Continued depreciation of property values in 2010 has made housing more undervalued relative to income than ever before. Using the latest Case-Shiller home price index American housing was 21% undervalued when compared with disposable income per-capita.
This data includes the index published by the Federal Housing Finance Agency and shows that housing in the 4th quarter of 2010 was 15% undervalued as measured against American’s disposable income. The results point to the idea that housing is exceptionally undervalued, and the gap has gotten bigger.
Current low housing prices, coupled with historically low interest rates (the 20 year average is 7% but a minimum down FHA loan can be had for 4.5% today), explains why the monthly mortgage payment on a median priced house bought with a 20% down payment has fallen to an all-time low of 13% of the median income.
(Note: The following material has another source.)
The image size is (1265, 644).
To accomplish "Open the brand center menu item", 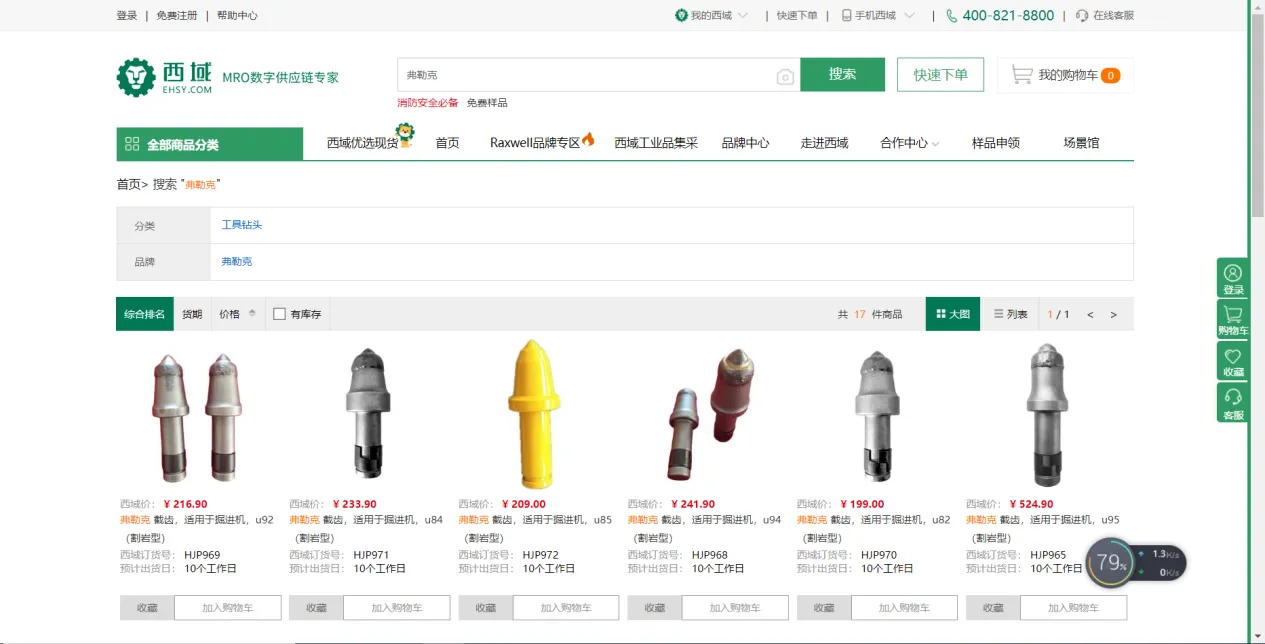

Real estate costs now appears close to fair value when set against rents according to the numbers (and I have seen plenty of people buy for less than they were paying in rent recently).
These low prices and rates mean there is plenty of scope for housing to perform well in the near to mid-term. Also, the Sacramento market currently has MANY more buyers than there are properties to sell in this low-mid price range, so the demand is there to keep it moving.
Looking at the long term, as I have talked about a number of times recently, a sharp fall in the mortgage delinquency rate throughout 2010 means there will be fewer homes in the foreclosure pipeline, and as current foreclosure pipelines continue to shrink we should see a return to a more normal real estate market in the Sacramento region. This will not happen overnight but with less and less first payment defaults, there will be less and less foreclosures going forward.
So, with home prices as “undervalued” as any time in history, what are you waiting for?